When clients face complex commercial disputes, Sutherland litigators tailor strategic approaches to meet our clients’ business objectives.

Clients facing complex litigation want both the focused attention of a sophisticated boutique and the resources of a national law firm. Sutherland offers both. With a national reputation for helping clients meet their complex business needs, the attorneys on Sutherland’s Complex Litigation team are experienced in resolving disputes efficiently and effectively. While many disputes facing our clients fall within our well-established specialty areas, such as securities or employment law, many disputes that we litigate for clients are sui generis or independent events that arise from the breach of a significant contract, a clash with a competitive business, or an intra-organizational conflict. These types of cases are a major part of our litigation practice – for local, regional, national, and international clients involved in a wide range of industries.

Our litigators are regularly singled out by their professional peers for recognition in many of the top legal directories and rankings, including Chambers USA: Guide to Leading Business Lawyers, Legal 500 United States, The Best Lawyers in America and Super Lawyers®. We have tried cases in federal and state courts throughout the United States and have appeared before the Supreme Court of the United States, all 13 United States Courts of Appeals, and state appellate courts around the country. We also have extensive experience before federal and state administrative agencies and arbitration tribunals in the U.S. and abroad.

Why Sutherland
 
We bring experience and resources to help clients resolve even the largest and most complex business and commercial issues, including:

  • Breach of contract
  • Bid protests
  • Business torts, including fraud, unfair competition, and deceptive trade practices claims
  • Class actions
  • Commercial real estate disputes, including leasing and foreclosure
  • Creditors’ rights
  • Defamation cases
  • Trade secret and noncompetition matters
  • Insurance coverage disputes
  • Shareholder and partnership/LLC disputes
  • Uniform Commercial Code (UCC) litigation

We are keenly aware of the frustration that business clients often experience in litigation – including, sometimes, frustration with their own lawyers – and believe that we offer a different, client-focused approach. Here are some of the guidelines and practices we follow:

Our client’s problem is not our opportunity. Our objective at all times is to be rigorously aligned with our client in finding the least expensive and quickest route to a successful resolution of the case – not a billing opportunity for us. Some cases can be resolved without costly discovery, if the lawyers are intent enough about problem-solving instead of reflexively launching the standard “litigation 1-2-3.”
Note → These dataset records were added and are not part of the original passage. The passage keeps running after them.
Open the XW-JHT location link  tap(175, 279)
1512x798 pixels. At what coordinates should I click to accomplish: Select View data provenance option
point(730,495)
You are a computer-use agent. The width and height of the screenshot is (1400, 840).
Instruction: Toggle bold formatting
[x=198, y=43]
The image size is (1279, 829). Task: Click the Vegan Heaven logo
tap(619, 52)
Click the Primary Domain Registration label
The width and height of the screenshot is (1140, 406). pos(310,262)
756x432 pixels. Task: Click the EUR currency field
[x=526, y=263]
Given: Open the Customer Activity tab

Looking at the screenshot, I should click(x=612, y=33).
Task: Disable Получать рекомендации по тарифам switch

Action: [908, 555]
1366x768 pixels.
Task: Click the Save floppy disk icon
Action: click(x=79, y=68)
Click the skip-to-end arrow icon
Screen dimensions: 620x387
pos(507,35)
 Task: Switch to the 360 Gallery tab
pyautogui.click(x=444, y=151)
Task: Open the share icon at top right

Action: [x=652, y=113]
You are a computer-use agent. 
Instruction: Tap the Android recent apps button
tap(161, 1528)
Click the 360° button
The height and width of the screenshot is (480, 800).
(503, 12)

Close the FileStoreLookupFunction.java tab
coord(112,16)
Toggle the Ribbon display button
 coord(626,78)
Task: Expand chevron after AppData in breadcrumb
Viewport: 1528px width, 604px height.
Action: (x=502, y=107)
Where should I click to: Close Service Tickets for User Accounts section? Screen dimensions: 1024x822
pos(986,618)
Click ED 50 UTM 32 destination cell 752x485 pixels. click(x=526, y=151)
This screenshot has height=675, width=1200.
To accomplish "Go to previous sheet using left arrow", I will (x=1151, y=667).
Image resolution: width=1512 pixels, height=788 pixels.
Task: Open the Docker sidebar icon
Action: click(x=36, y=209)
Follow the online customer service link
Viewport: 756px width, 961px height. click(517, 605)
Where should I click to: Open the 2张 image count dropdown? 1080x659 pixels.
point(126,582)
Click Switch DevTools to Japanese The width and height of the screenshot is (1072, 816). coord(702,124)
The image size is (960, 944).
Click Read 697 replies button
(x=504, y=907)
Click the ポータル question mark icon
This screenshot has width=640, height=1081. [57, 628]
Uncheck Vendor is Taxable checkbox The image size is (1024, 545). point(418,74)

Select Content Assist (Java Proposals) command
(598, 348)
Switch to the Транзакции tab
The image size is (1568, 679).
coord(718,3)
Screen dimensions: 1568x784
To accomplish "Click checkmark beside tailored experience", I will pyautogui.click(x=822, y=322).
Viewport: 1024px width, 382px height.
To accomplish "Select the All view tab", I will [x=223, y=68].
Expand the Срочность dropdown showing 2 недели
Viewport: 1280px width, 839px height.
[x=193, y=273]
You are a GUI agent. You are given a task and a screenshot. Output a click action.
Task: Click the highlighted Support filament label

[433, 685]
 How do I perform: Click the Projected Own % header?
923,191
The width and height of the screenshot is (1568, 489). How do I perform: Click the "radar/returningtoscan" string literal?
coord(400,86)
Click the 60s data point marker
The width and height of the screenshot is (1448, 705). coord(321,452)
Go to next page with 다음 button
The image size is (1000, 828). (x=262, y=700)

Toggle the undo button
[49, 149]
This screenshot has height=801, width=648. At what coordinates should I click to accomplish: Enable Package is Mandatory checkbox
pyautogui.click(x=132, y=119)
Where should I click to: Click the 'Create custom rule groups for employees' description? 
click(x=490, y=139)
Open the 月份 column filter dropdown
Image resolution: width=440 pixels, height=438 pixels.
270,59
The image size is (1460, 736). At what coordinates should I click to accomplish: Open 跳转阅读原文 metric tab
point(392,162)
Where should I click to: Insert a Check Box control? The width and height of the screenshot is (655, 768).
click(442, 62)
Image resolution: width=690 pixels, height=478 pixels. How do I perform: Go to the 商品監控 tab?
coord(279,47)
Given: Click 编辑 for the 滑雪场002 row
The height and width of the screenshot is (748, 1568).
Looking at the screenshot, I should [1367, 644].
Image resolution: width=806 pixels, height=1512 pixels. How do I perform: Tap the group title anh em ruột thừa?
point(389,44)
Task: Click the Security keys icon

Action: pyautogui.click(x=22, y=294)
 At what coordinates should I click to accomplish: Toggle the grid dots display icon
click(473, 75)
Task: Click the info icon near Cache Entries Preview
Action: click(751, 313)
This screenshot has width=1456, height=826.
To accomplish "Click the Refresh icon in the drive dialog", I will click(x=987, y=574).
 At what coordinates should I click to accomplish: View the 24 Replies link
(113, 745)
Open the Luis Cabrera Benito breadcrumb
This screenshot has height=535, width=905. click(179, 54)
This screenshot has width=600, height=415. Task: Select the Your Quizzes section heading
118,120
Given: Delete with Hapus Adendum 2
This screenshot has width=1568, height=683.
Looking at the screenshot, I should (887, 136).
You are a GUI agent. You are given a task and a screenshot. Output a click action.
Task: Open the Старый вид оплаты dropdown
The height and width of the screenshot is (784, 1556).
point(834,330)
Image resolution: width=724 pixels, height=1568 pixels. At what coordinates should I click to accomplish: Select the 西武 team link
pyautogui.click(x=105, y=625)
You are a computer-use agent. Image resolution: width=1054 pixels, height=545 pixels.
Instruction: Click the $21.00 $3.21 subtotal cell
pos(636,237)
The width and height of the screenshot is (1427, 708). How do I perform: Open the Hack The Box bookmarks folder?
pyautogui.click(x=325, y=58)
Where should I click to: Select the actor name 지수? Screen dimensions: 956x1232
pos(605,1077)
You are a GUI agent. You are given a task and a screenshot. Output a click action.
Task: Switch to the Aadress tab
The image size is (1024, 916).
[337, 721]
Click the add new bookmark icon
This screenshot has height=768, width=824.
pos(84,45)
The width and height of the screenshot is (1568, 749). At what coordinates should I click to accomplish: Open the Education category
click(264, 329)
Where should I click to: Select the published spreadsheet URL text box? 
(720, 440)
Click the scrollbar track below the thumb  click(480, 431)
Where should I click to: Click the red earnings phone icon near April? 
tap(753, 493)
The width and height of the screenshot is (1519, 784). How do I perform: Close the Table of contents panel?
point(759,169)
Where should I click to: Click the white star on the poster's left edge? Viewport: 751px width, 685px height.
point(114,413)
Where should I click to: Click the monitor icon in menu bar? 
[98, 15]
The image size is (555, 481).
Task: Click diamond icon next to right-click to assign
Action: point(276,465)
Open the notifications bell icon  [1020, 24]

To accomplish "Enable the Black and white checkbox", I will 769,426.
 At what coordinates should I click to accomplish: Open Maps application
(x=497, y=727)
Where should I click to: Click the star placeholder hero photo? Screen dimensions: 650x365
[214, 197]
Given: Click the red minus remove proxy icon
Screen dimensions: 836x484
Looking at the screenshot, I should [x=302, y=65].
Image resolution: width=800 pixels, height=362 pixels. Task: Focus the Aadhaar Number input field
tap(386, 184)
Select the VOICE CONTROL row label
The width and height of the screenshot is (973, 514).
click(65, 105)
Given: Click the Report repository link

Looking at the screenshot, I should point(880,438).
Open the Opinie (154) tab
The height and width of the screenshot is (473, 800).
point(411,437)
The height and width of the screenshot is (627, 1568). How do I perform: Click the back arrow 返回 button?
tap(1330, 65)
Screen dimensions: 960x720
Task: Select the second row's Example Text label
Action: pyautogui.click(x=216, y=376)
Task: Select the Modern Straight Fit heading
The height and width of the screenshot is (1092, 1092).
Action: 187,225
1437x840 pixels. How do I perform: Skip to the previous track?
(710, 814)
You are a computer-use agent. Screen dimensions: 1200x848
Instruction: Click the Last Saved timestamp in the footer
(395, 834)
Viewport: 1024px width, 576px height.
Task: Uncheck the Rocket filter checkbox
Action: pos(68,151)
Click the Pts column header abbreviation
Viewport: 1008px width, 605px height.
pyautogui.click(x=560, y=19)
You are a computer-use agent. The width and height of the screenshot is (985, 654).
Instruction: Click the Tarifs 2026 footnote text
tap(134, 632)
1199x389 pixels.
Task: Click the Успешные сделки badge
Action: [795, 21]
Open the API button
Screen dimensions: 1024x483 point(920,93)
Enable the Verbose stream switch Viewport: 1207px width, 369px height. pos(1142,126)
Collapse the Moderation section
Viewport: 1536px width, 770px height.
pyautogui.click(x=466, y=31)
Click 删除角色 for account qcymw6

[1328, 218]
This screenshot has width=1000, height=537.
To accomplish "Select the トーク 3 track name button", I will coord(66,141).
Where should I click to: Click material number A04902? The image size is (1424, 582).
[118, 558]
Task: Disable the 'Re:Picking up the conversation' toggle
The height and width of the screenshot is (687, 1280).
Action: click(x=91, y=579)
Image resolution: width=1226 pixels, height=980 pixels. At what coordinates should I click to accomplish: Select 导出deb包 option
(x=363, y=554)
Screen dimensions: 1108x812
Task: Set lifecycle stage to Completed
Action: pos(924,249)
We define objectives early and re-evaluate them often. We urge clients to define, at the outset of the case, what a “win” would be, with attention to litigation’s collateral consequences. Because new facts often emerge during litigation, we encourage clients to regularly reassess objectives and case valuations.

Work product should be what the client wants – not what we want. Sometimes clients feel they are trapped on a runaway train once they hire a law firm. We believe that listening is especially important when it comes to delivering what the client needs. A 200-page research memorandum could be written on practically any subject, and occasionally that kind of product is exactly what the client wants and needs. Most often, however, the client is seeking well-founded advice and analysis, concisely and efficiently delivered, and scaled to the circumstances. We discuss with clients the range of options and costs before undertaking significant research.

We don’t train on your nickel. Appropriate staffing is a cornerstone of our practice. We don’t train our new attorneys at our clients’ expense, and we match the task at hand with the appropriate level of staffing and experience.

We manage costs with budgets and creative billing approaches. We have worked successfully with many clients on a retainer basis. We are accustomed to providing litigation budgets – and sticking to them.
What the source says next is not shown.